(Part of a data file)
------

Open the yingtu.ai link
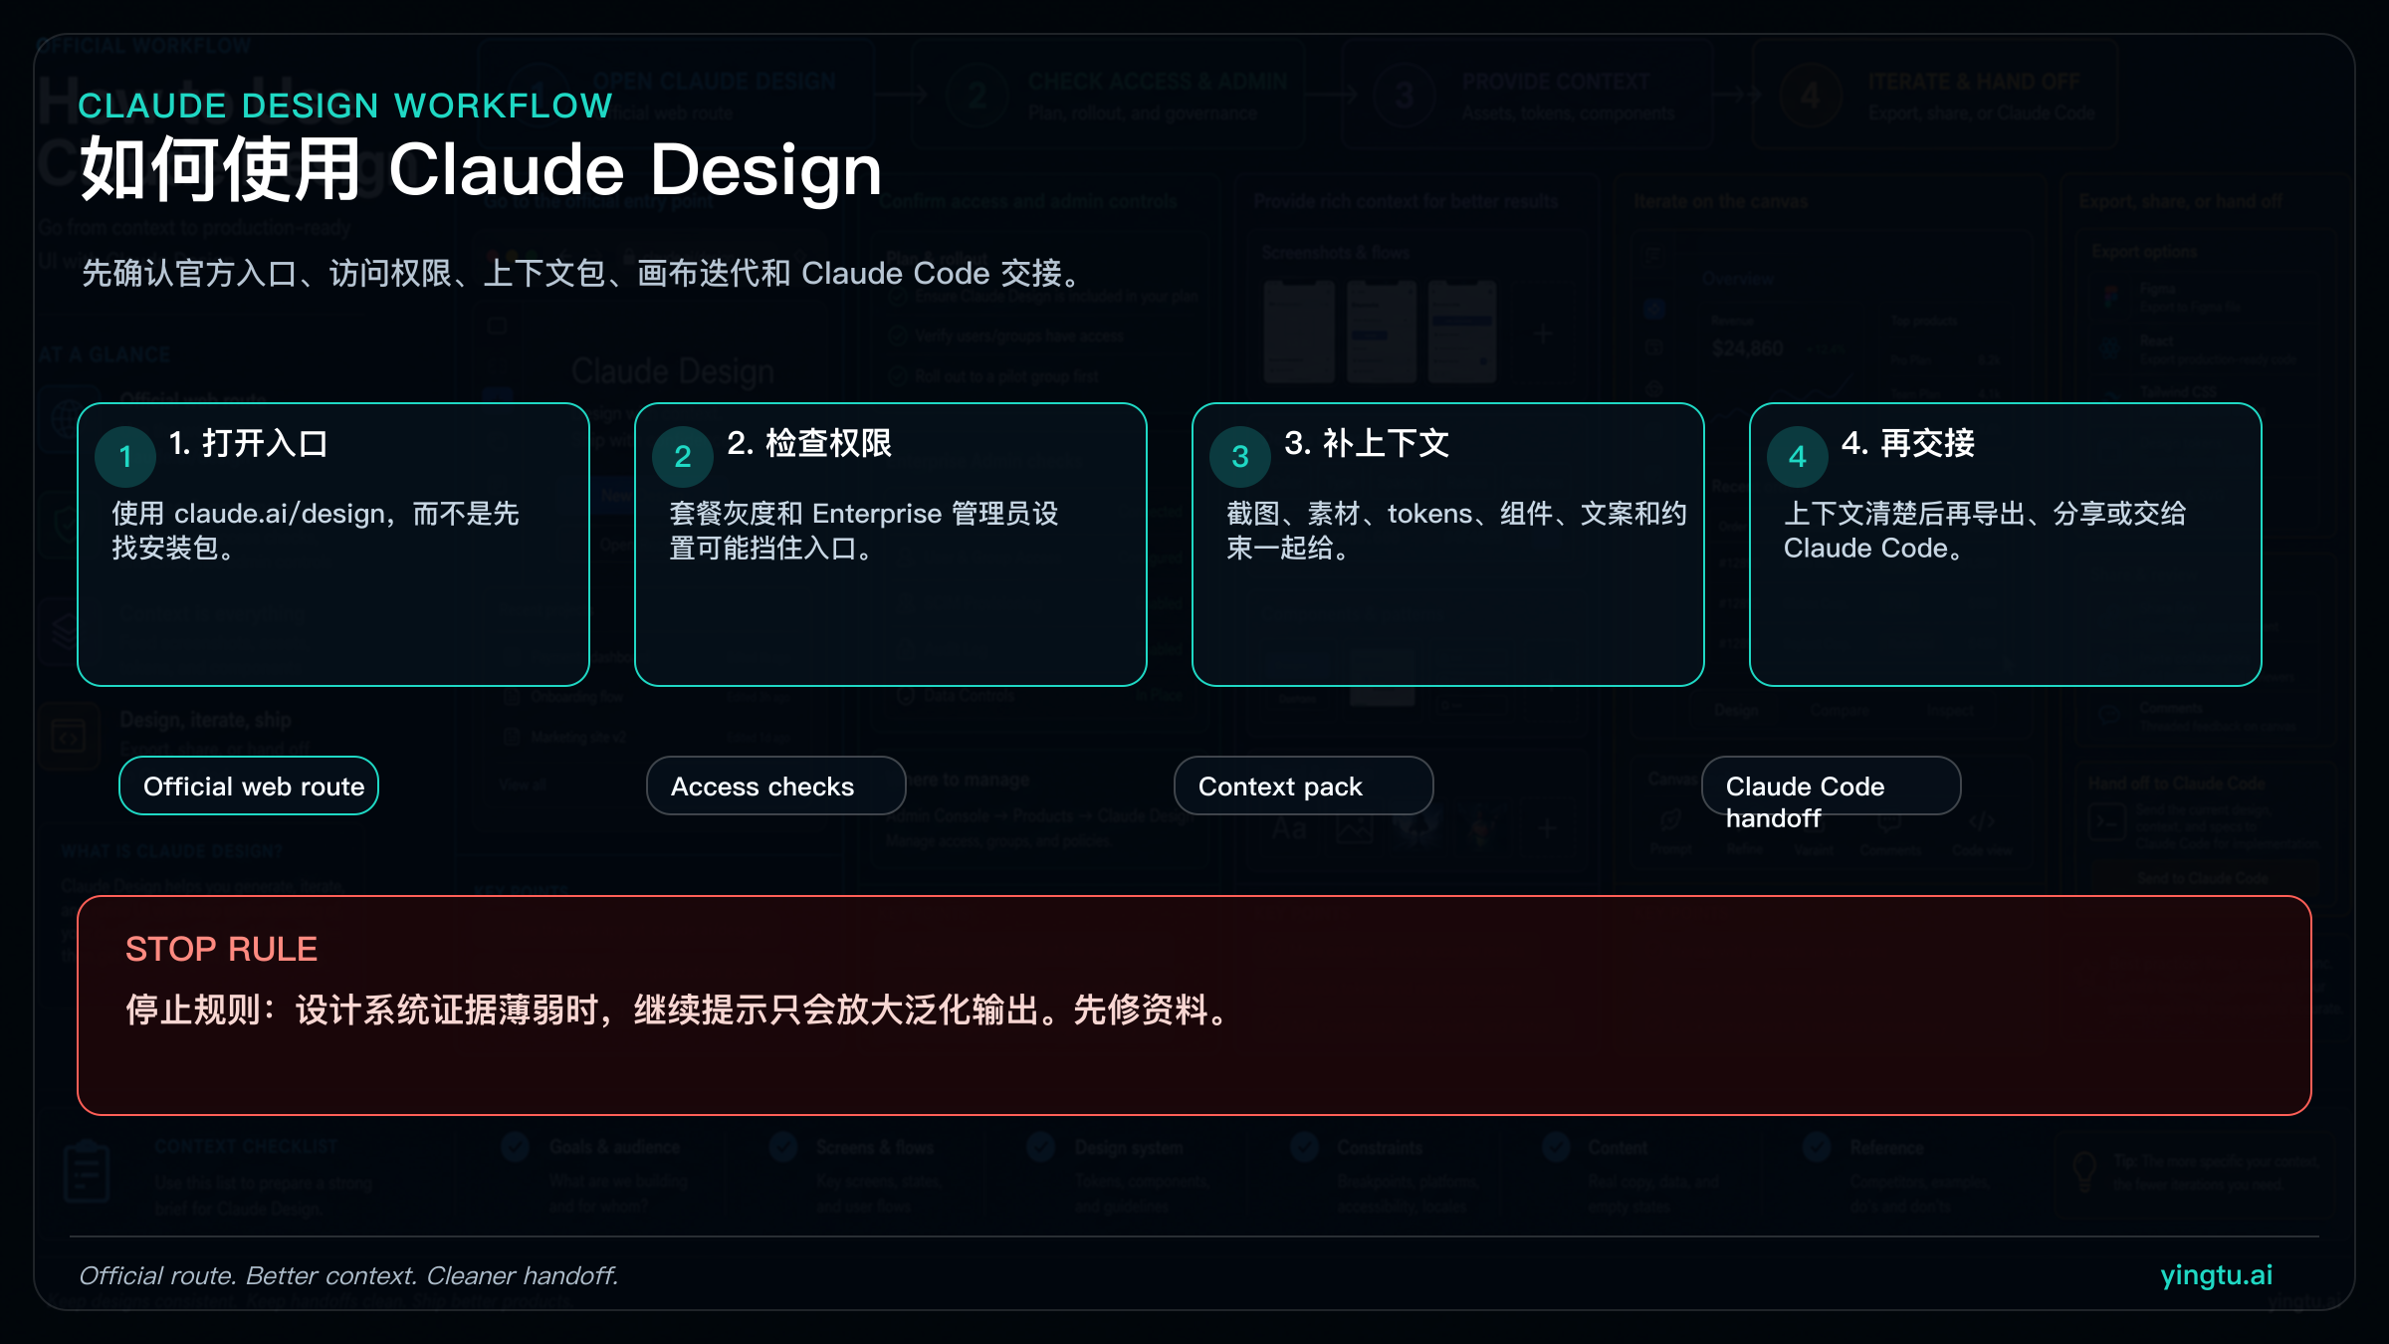click(x=2217, y=1275)
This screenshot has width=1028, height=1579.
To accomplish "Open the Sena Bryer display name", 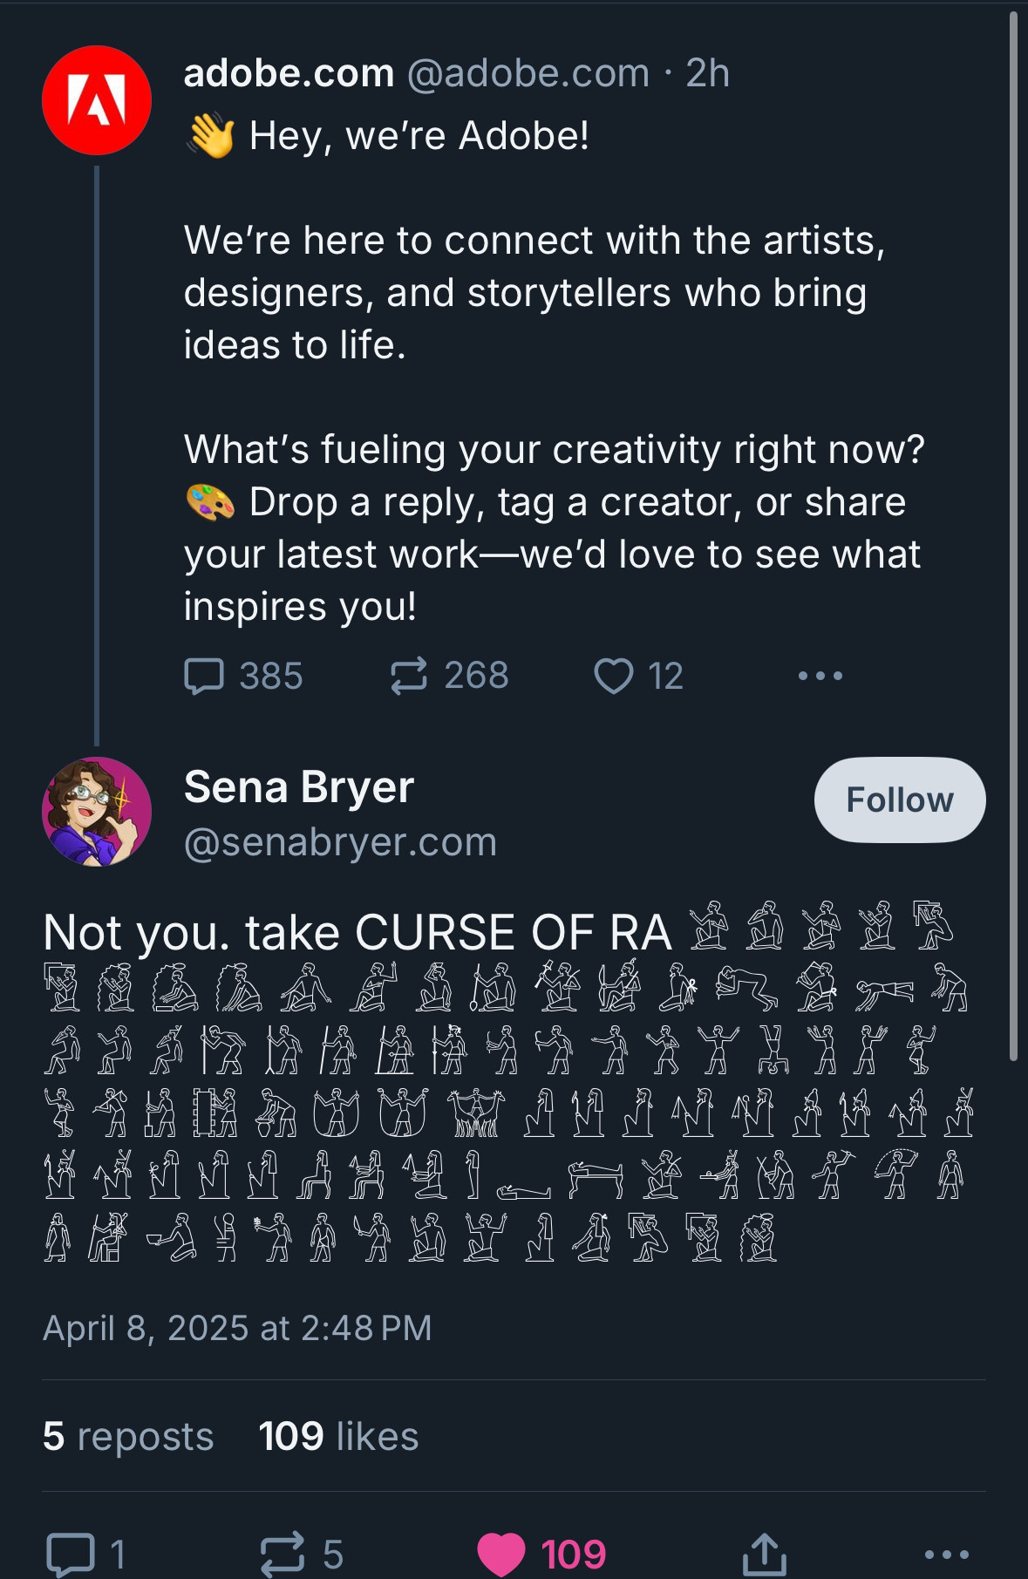I will point(299,786).
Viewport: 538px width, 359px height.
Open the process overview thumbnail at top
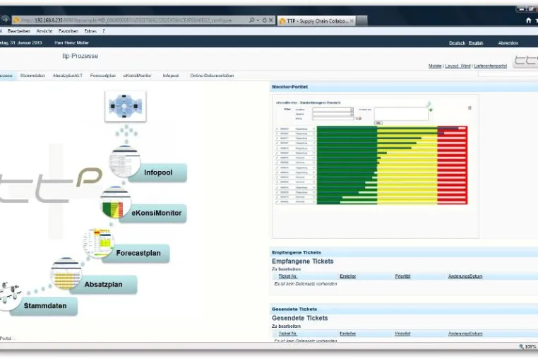click(x=126, y=106)
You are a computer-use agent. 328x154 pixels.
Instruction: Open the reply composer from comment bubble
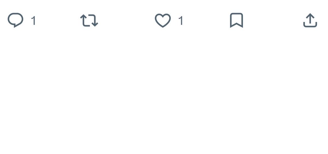point(16,20)
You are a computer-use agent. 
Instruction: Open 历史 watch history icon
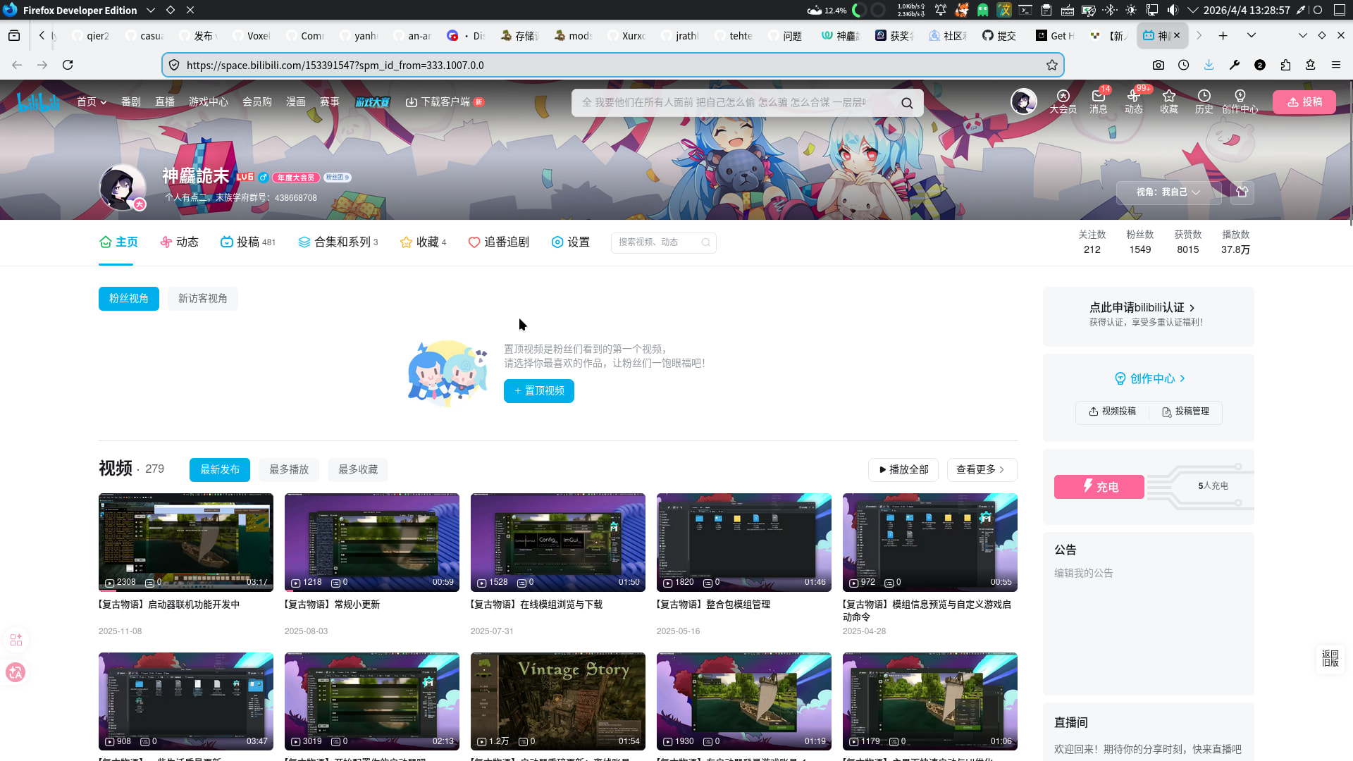[x=1204, y=97]
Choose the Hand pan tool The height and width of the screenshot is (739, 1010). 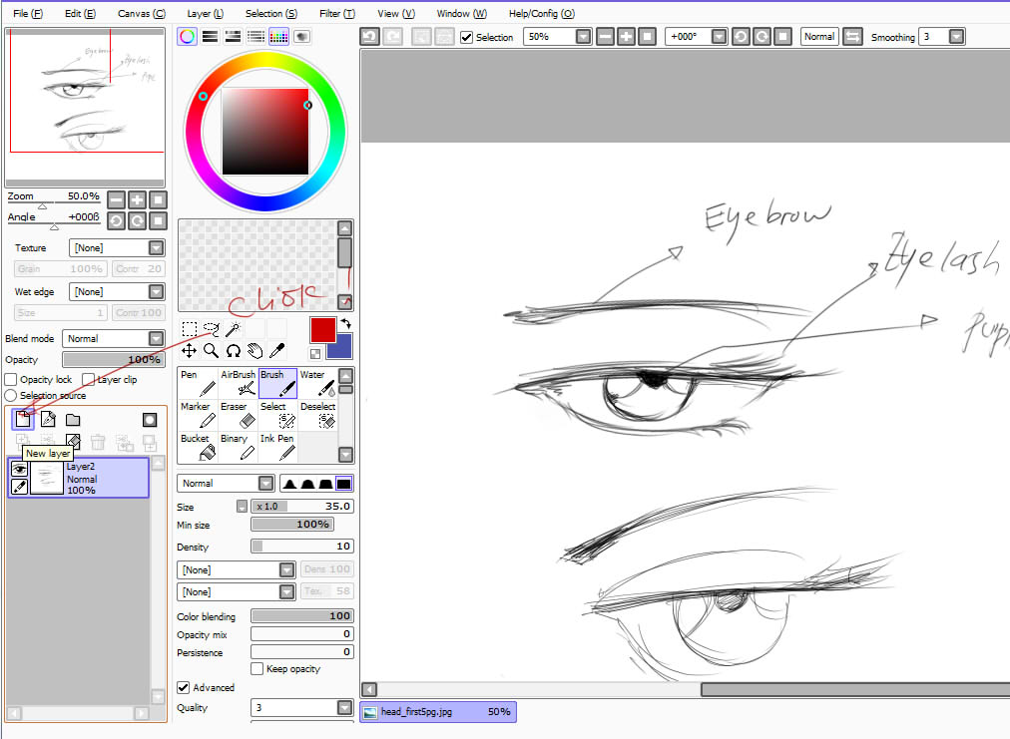pos(254,350)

------

• Requirements:
Recast the part of the rows that opens with the line containing "Viewport: 538px width, 359px height." and closes with the line containing "[x=1204, y=97]" as a Markdown table with the columns No and Line, numbering each line and skipping blank ones. Leave the pictures out.

• Solution:
| No | Line |
|---|---|
| 1 | Viewport: 538px width, 359px height. |
| 2 | Open the process overview thumbnail at top |
| 3 | click(x=126, y=106) |
| 4 | You are a computer-use agent. 328x154 pixels. |
| 5 | Instruction: Open the reply composer from comment bubble |
| 6 | point(16,20) |
| 7 | You are a computer-use agent.  |
| 8 | Instruction: Open 历史 watch history icon |
| 9 | [x=1204, y=97] |